Wayne Karnas, Mike Waldron and Chad Bergeron were coaxed into the water to facilitate rescue while Bryant Klein, badly injured, clung to the bow.

When the launch was about 20 yards from Sea Lion, Gove threw a life ring to the men in the water, who were wearing Mustang worksuits but not survival suits. “Two of them grabbed it and we pulled them to our pilot boat,” Dobrowolski said. They were brought to the stern where the rescue basket was located. “But things were happening so quick we had no time to raise the basket so we pretty much grabbed the guys and pulled them out of the water.”

Further action was stymied because mooring lines from Sea Lion had fouled the launch’s props.

Meanwhile, Kils said he arrived from the north as America was coming in from the south.

“We saw this boat in the water and we can make out a person laying across the bow,” he said. “There was only about two feet left of the boat sticking out of the water.”

Kils watched the other tug crew being rescued by America. “The last guy was complaining of chest pains and clutching his chest,” he said. “So we circled around. I maneuvered closer from the upwind side and nosed my boat against the hull of the tug. He attempted to leap toward us just as the last pockets of air escaped from the tug, erupting like a whale’s blowhole as she sank to the bottom in a boil. We were able to quickly pull him out of the cold water.”

“NYPD tried to launch a helicopter, but couldn’t because of the fog,” Kils said. “So I figured I should bring them over to the pilot ship because at least they had heat and probably some medical equipment on board.”

“He was complaining about serious chest pains and I was afraid he was having a heart attack,” Dobrowolski said of Klein. “It turned out to be cracked ribs. Eventually they were transferred to the New York” when the 185-foot vessel arrived to help and tow America. They were treated for hypothermia and the crewman with the difficulty breathing was given oxygen. The Coast Guard picked up the four crewmen from New York and brought them to Staten Island for treatment.

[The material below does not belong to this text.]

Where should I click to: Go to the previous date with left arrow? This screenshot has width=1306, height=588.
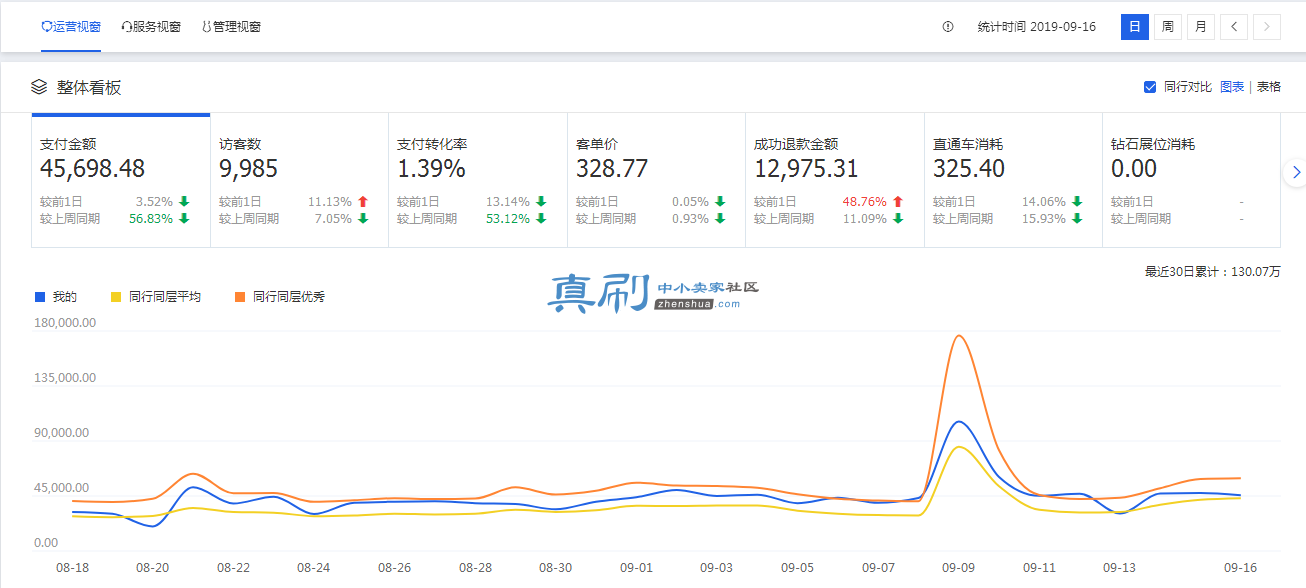pos(1234,27)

Kils said Klein called him two days after the rescue. “He told me that he had actually placed a call to his wife and left a voice message saying goodbye to her. He thought this was it for him. And he said, ‘out of the fog appears your boat.’ It was pretty cool.”

This was Kils’ first rescue at sea. “I was a lifeguard for many years and I would get the occasional person in the pool,” he said, “but nothing like this. It was spooky out there.”

In a January letter to Capt. Richard Schoenlank, president of the New Jersey Sandy Hook Pilots, George Wittich, president of Wittich Bros. Marine of Brielle, N.J., said he and his brother William, owners of Sea Lion, wanted to thank the 14 on board New York and America. “Their quick and professional response was the reason why these men are alive today,” Wittich wrote.

He added that he was “happy to report that the entire crew of the Sea Lion is in good health. Of the crewmembers that were admitted to the hospital on the evening of the casualty, all were released that same evening without suffering any injury. The prompt action of your crews ensured this outcome. Our crew was extremely grateful, citing that when receiving initial first aid, some of your men literally took the shirts off their backs to help facilitate a controlled return to normal body temperature.”

Wittich said, “the actions of your crew exemplify the highest levels of professional seamanship. While no one ever wants to lose a vessel, we were truly blessed that when our tug did go down, it was within VHF range of the Sandy Hook Pilots — and thankfully, your professional mariners were attentively standing watch and immediately reacted without hesitation.”

Schoenlank said, “anyone working on the water would do the same if they had the chance, knowing someday the situation might be reversed and that it could be you praying for a rescue boat to come blasting out of the fog as the vessel beneath you sinks into frigid water.”